Why is it dangerous to listen to one person’s fundamental analysis? Everybody has an outlook on what should be occurring in the future. Unfortunately, when one person evaluates the likelihood of events for the future, it is based upon the information made available to them. It also involves factors in their thinking process. That process may over emphasize or under emphasize elements that could affect the movement of future prices. Where one analyst may view information in a positive perspective, another analyst they look at the same information with a negative perspective. This makes relying upon one person’s analytical view as a very high risk investment strategy. Even Warren Buffett has had huge losses in specific sectors or currencies in the past.

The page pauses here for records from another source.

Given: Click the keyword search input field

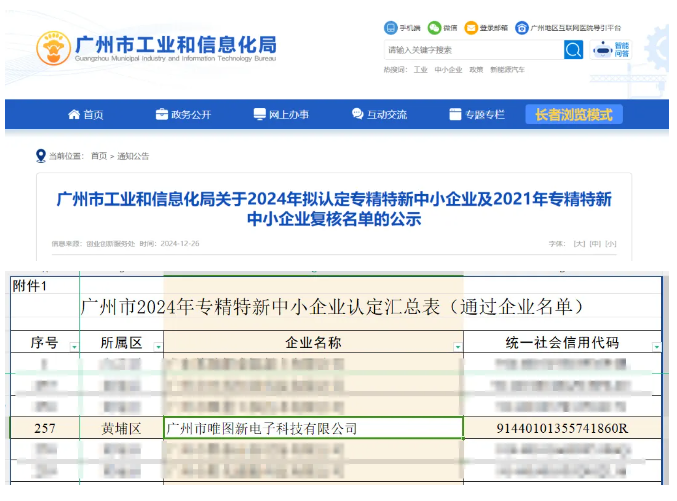Looking at the screenshot, I should [473, 50].
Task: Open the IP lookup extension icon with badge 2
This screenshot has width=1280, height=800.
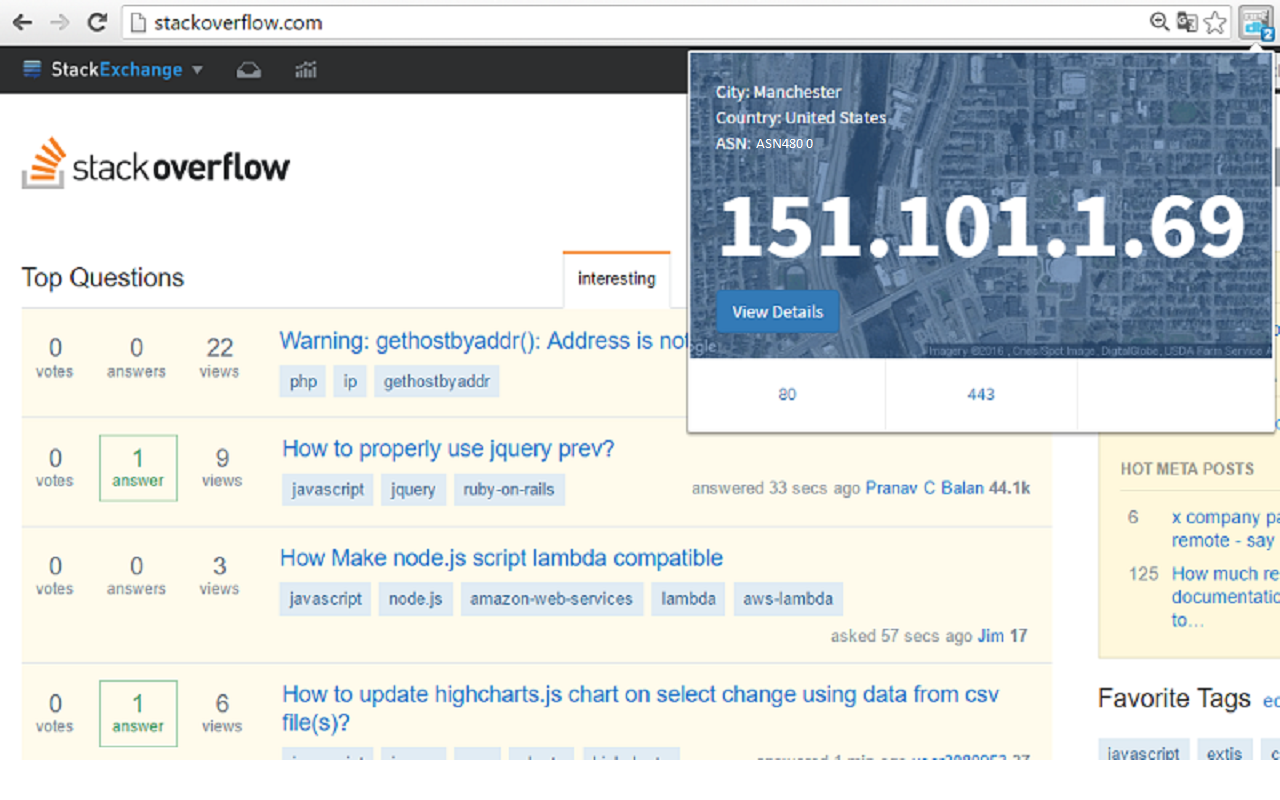Action: [1256, 22]
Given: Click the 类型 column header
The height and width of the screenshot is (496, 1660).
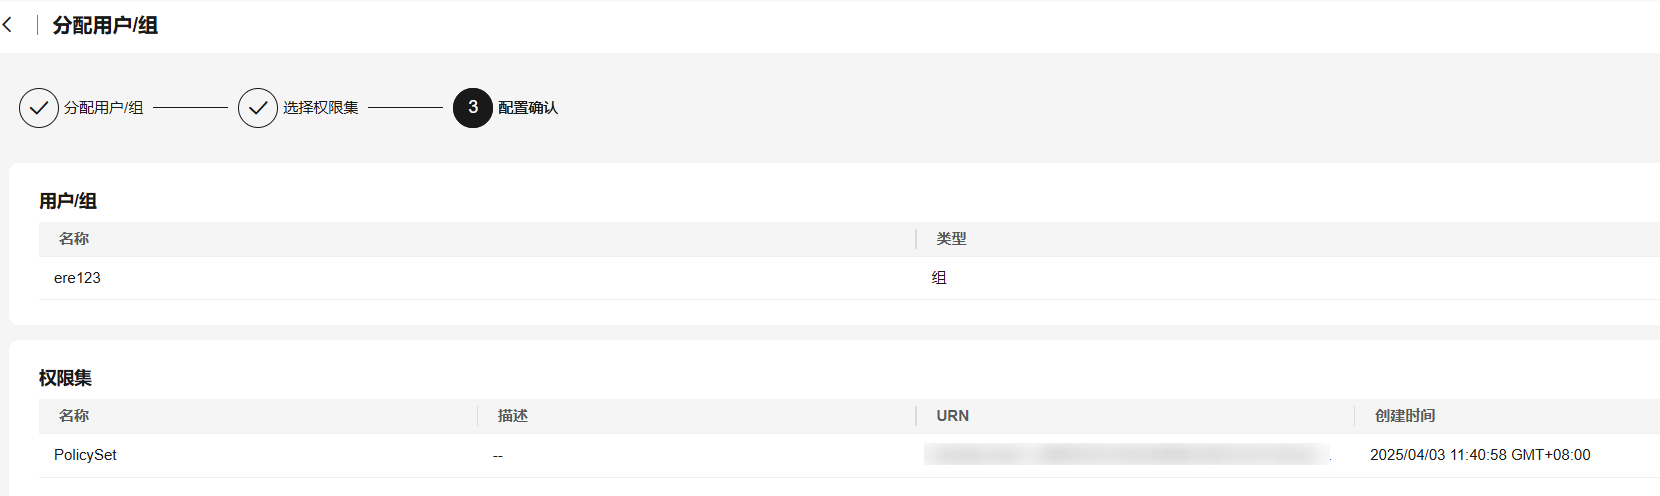Looking at the screenshot, I should point(951,239).
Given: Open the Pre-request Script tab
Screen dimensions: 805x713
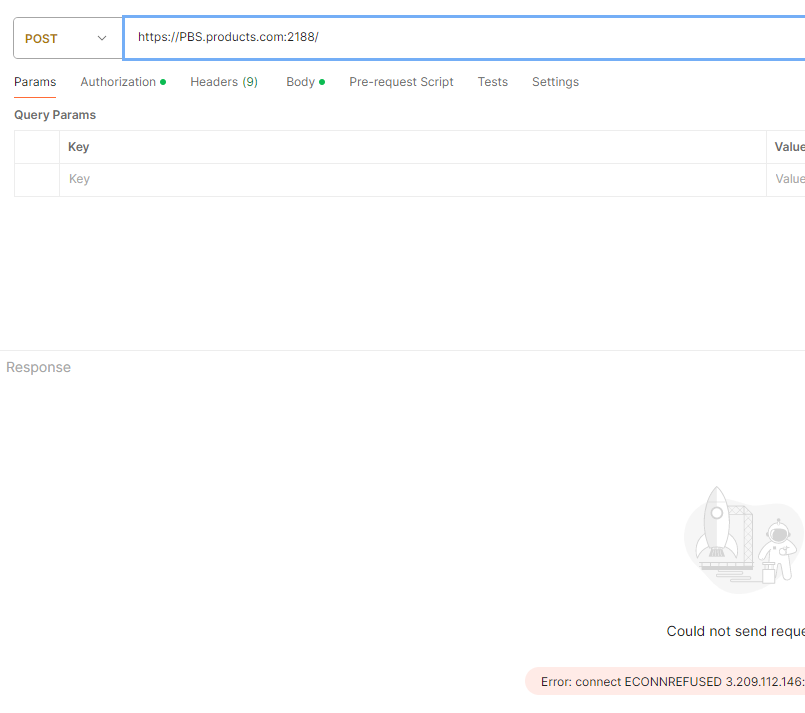Looking at the screenshot, I should (x=401, y=82).

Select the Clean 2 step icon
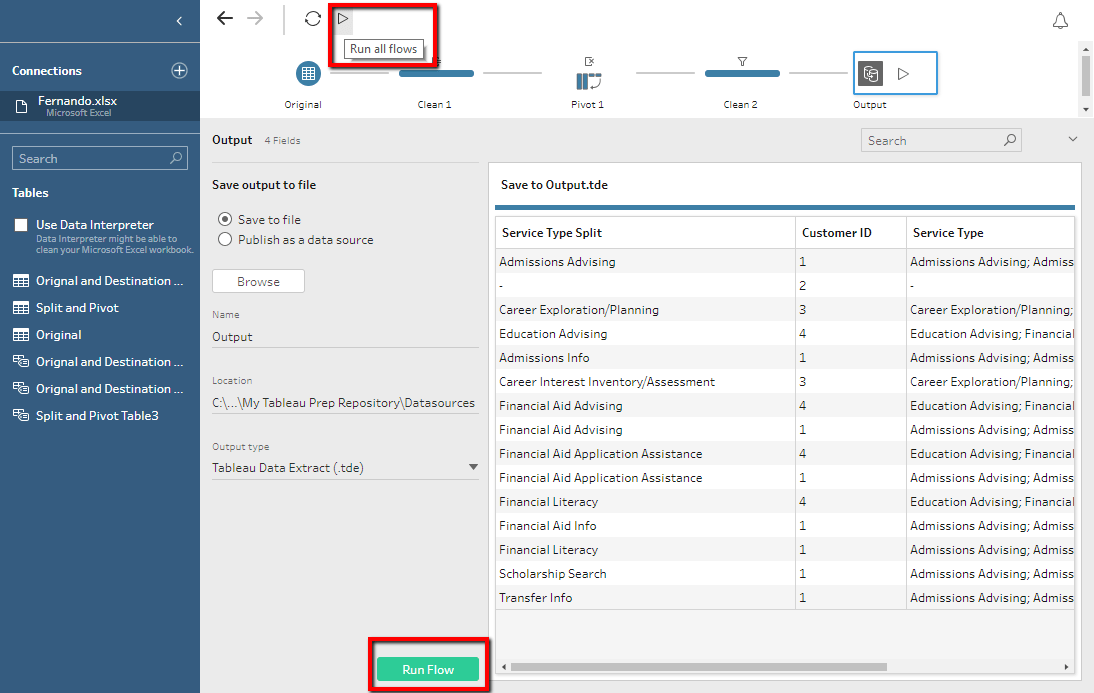tap(741, 73)
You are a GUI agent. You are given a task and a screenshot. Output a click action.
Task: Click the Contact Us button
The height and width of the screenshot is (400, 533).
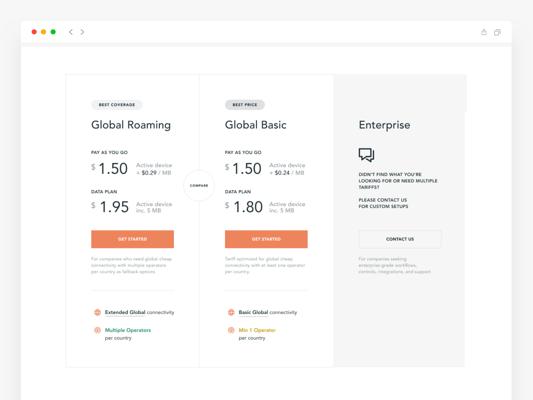[x=400, y=239]
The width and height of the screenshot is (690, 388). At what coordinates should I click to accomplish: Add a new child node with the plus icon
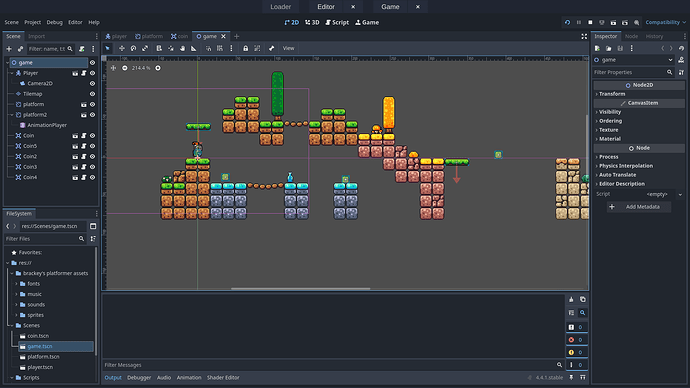pos(9,49)
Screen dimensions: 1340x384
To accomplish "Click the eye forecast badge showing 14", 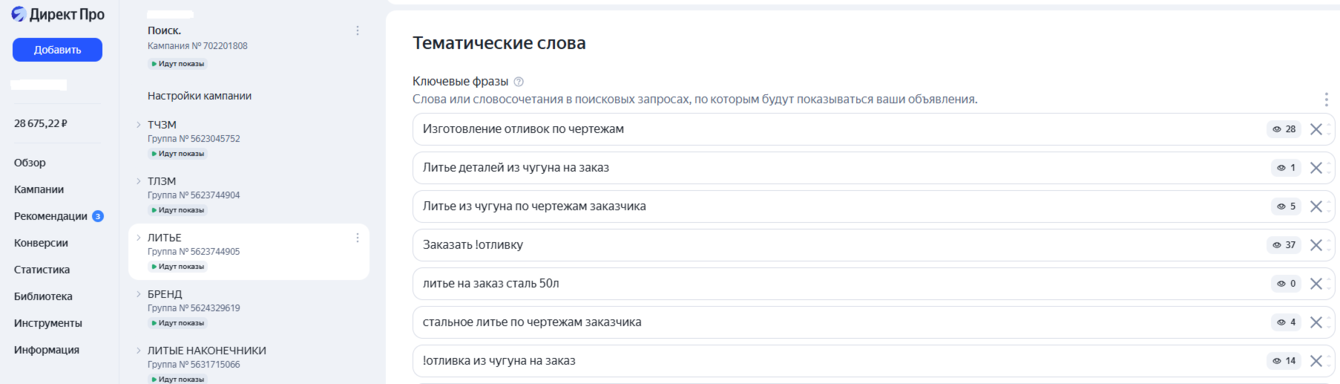I will (1284, 361).
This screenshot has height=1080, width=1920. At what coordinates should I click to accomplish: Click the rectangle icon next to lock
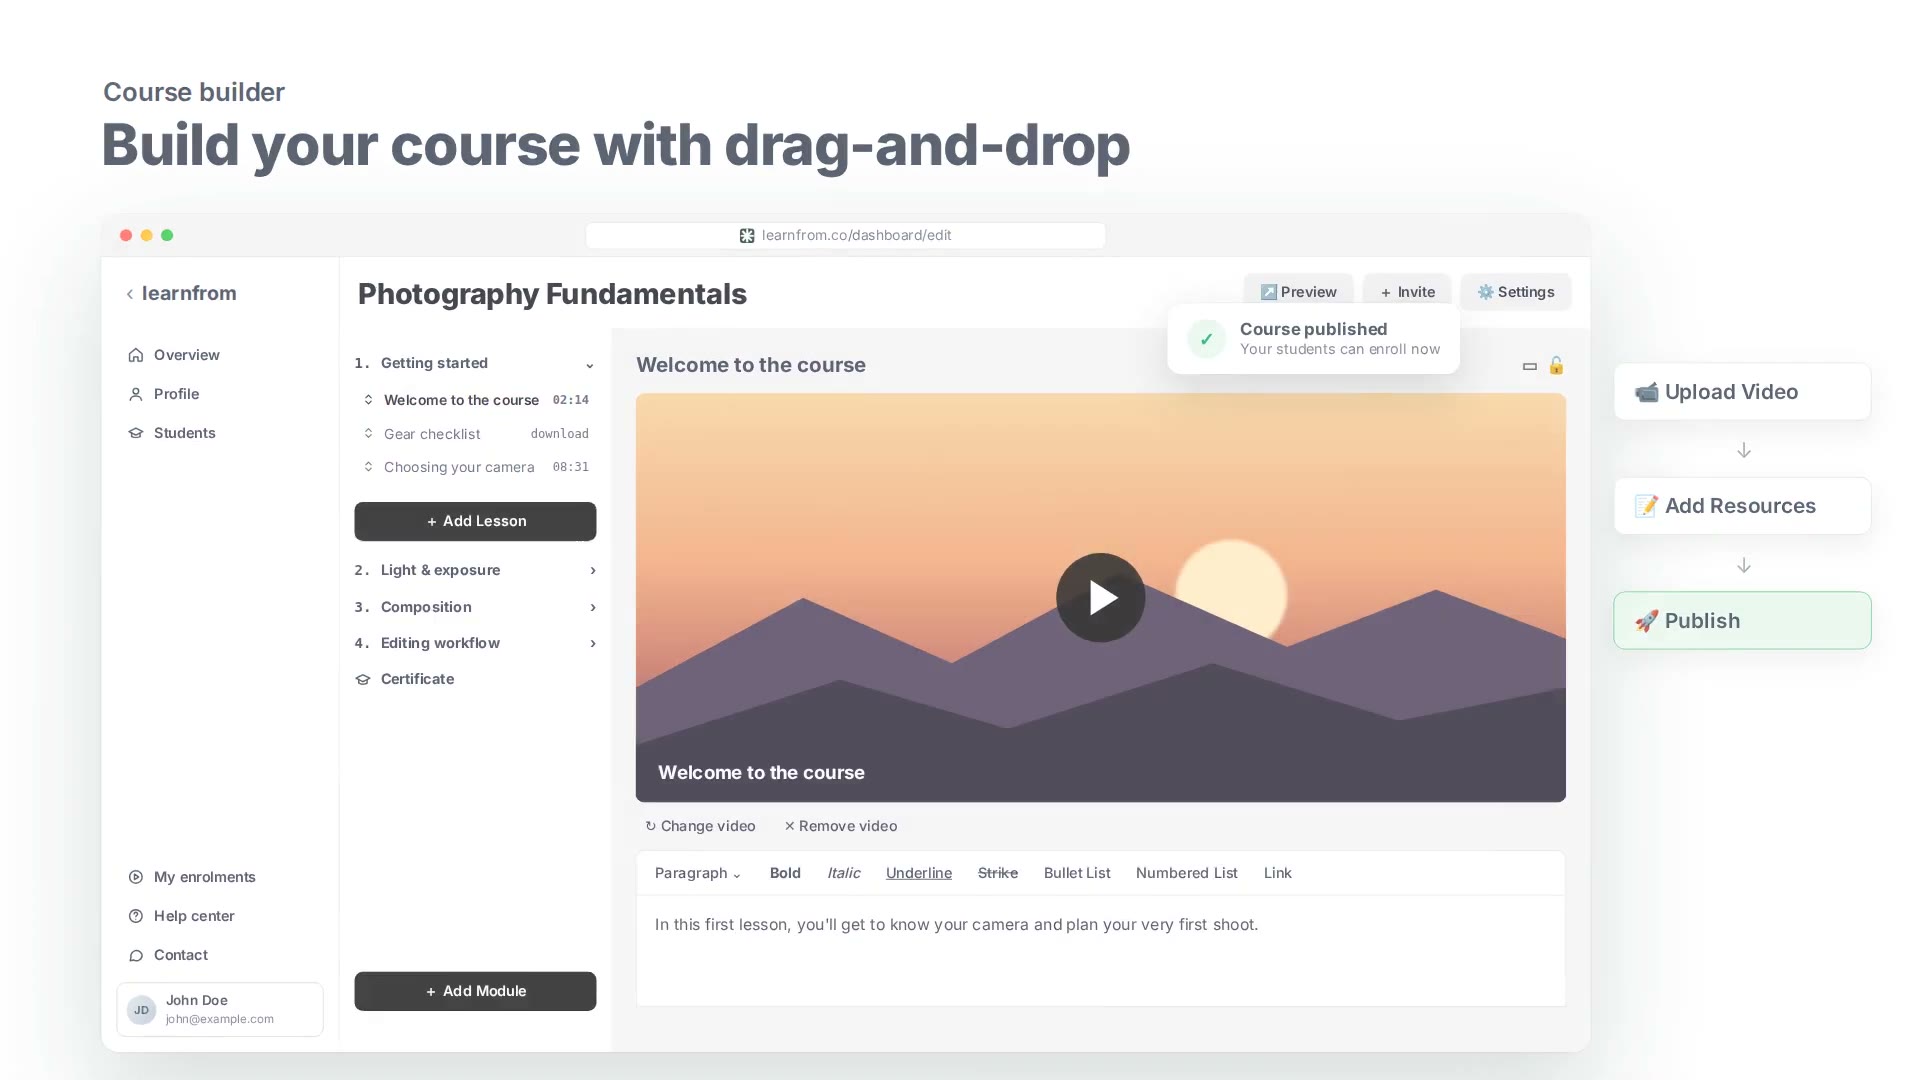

What makes for a successful analytical view? The overall market! The best way to take advantage of everybody’s fundamental analysis is analyze the technical moves of a market. This is the accumulative knowledge about everybody analyzing a specific trading entity and acting upon that analysis. Candlestick signals provide the clearest form of visual analysis of how a total market has been analyzed. What is fundamental analysis? It is the evaluation of what future price moves should do based upon the current knowledge available and anticipation of future factors. Candlestick signals and patterns identify what the majority of investor sentiment is conveying. This is not rocket science! This is letting the market tell you what the market is doing.

Candlestick signals illustrate the temperament of investors. As witnessed in the Dow over the past few trading days, there was an indication the Bulls may be running out of steam. Was this the time to sell? The Bearish Harami, followed by a Shooting Star Doji and another Doji would indicate the possibility investment sentiment was losing its bullish force. However, one simple element has not occurred. Confirmation! Indecisive signals require confirmation. Otherwise, unless it can be confirmed the Bears were taking control, the uptrend has to be considered to still be in progress. What is one of the simple rules that allows candlestick investor’s to keep from being scared of the market? An uptrend requires selling confirmation to indicate it is time to take profits. Selling confirmation, in these market conditions, would require a candlestick sell signal followed by a close below the T. line. Today’s positive trading was an indication the market may have merely been resting, waiting for the T. line to catch up.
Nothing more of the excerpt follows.